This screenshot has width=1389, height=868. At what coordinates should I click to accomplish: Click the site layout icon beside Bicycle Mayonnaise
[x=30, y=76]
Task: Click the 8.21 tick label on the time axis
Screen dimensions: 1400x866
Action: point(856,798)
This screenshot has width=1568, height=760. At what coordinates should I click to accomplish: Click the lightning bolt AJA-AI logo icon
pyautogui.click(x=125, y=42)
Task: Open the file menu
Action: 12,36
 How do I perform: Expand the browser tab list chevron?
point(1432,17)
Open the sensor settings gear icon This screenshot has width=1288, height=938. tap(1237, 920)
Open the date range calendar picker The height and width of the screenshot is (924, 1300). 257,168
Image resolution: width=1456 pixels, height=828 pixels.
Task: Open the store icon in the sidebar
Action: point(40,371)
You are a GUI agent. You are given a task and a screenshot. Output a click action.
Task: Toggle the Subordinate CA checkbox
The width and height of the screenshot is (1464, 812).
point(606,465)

**Exercise goal**
Provide a verbatim copy of all the entries.

**Answer below**
This screenshot has width=1389, height=868. At what coordinates should I click to accomplish: Click the site layout icon beside Bicycle Mayonnaise
[x=30, y=76]
Task: Click the 8.21 tick label on the time axis
Screen dimensions: 1400x866
Action: point(856,798)
This screenshot has width=1568, height=760. At what coordinates should I click to accomplish: Click the lightning bolt AJA-AI logo icon
pyautogui.click(x=125, y=42)
Task: Open the file menu
Action: 12,36
 How do I perform: Expand the browser tab list chevron?
point(1432,17)
Open the sensor settings gear icon This screenshot has width=1288, height=938. tap(1237, 920)
Open the date range calendar picker The height and width of the screenshot is (924, 1300). 257,168
Image resolution: width=1456 pixels, height=828 pixels.
Task: Open the store icon in the sidebar
Action: point(40,371)
You are a GUI agent. You are given a task and a screenshot. Output a click action.
Task: Toggle the Subordinate CA checkbox
The width and height of the screenshot is (1464, 812).
point(606,465)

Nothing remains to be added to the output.